食品が体にどのように良いのかを、国の許可なしで表示できる「機能性表示食品制度」が、来月1日から導入される。
 
 業者は消費者庁に表示内容などを届けてから、60日後には販売できるようになる。
 
 「目や鼻の調子を整える茶葉」「骨の健康が気になる方に適したミカン」といった効能を記した商品が、今夏にも店先に並ぶ見通しだ。
 
 安倍政権の成長戦略の一つで、規制緩和により年間売り上げ2兆円ともいわれる健康食品市場の拡大に期待が寄せられている。
 
 だが、健康食品をめぐるトラブルや食品の産地偽装が後を絶たない現状を考えれば、制度が悪用される恐れは否定できない。
 
 実施に当たり、政府は消費者保護に細心の注意を払ってもらいたい。
 
 新制度は健康維持と増進の効能について表示できる。「肝臓の働きを助けます」など、体の特定部位への効果も書いてよい。
 
 だが、「肉体改造」「美白」などと健康維持の範囲を超えたり、「糖尿病の人に」といった病気の予防・治療に有効と思わせたりする表現は認められない。
 
 アルコール類を除く、全ての食品が対象となる。
 
 届け出は、臨床研究結果や論文など、表示の科学的根拠となるものを消費者庁に提出すればよい。
 
 業者任せともいえる仕組みに、消費者団体は「不確かな根拠で効果をうたう業者が現れるのではないか」と警戒を強めている。不安を感じるのは当然だろう。
 
 企業の責任で効能を表示できる同様の制度がある米国では、保健福祉省が127品を調査したところ、人体への影響を記した根拠資料全てで不備が見つかっている。
 
 不正対策として、消費者庁は小売店などで販売されている商品を買い取り、抜き打ち検査する方針だ。厳しくチェックしてもらいたい。
 
 業者が提出した資料をホームページで公開するとしている。「多くの目で根拠が正しいか監視する」(同庁幹部)との狙いからだ。
 
 消費者は専門知識や情報量で、業者と比べて不利な立場にある。
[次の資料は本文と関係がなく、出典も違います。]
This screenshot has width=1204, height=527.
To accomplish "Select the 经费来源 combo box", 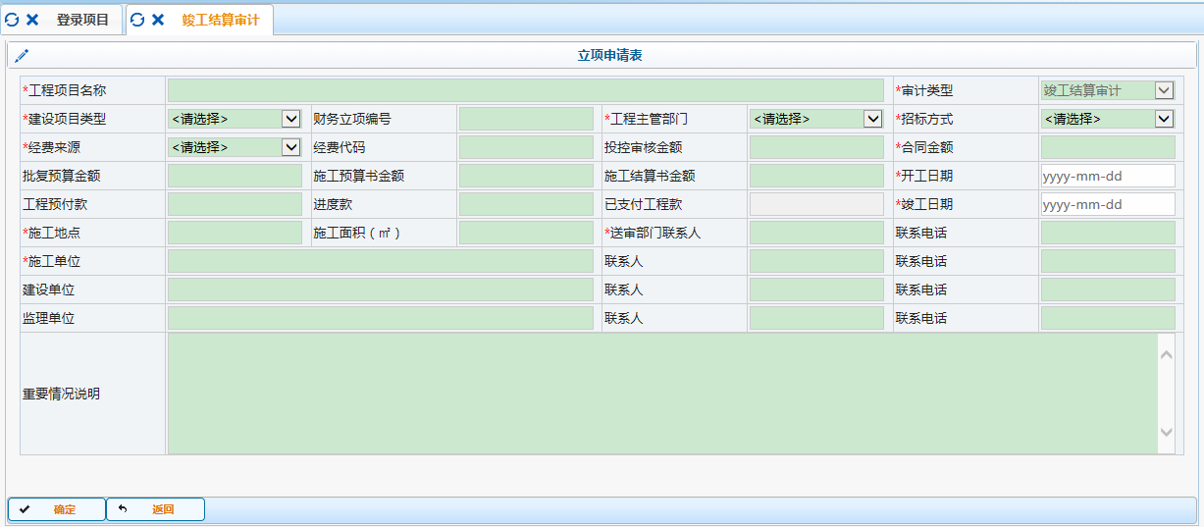I will click(x=235, y=147).
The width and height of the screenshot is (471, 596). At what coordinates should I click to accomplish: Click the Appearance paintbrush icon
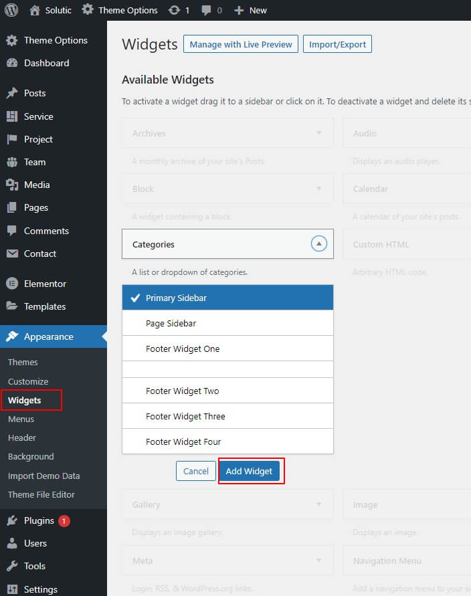(12, 336)
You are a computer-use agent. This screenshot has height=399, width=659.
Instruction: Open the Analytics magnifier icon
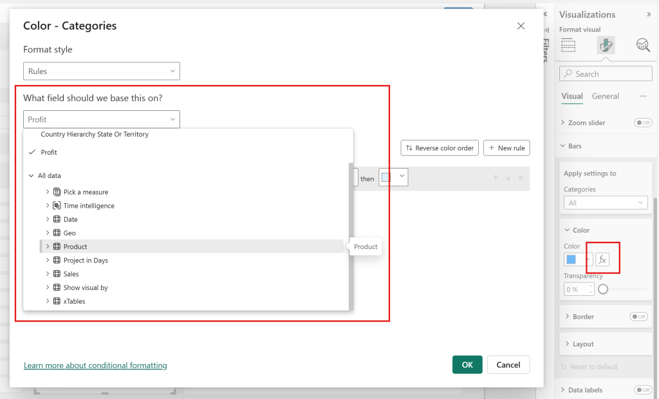(643, 45)
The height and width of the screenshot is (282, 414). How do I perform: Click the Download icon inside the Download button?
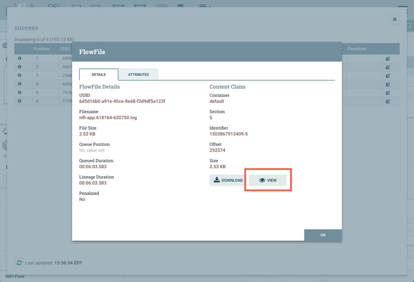(x=216, y=180)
適正かどうかの判断を消費者に委ねるような姿勢では、国の責任を果たしたとは言えまい。
 
 健康食品の表示制度には、消費者庁が許可する特定保健用食品(トクホ)と、ビタミンとミネラルの機能に限った栄養機能食品がある。
 
 根拠なしに効果をうたう、いわゆる「健康食品」の氾濫を防ぐために設けられたトクホは、審査に費用や時間がかかり、小規模な業者は利用しづらいと指摘されてきた。
 
 新制度を活用すれば負担は軽くなるが、業者側の事情ばかりを優先してはいないだろうか。
 
 食品行政においては、安全性の確保が何よりも重要である。間違っても健康被害を引き起こしてはならない。
 
 効能をうたう点は、新制度もトクホも同じだ。新制度の容器には「消費者庁長官の個別審査を受けたものではない」と明記されるが、消費者には区別がつきにくい。
 
 混乱が生じないように、十分な周知が必要だ。
 
 消費者も表示内容をきちんと確認するなど、注意深く対応したい。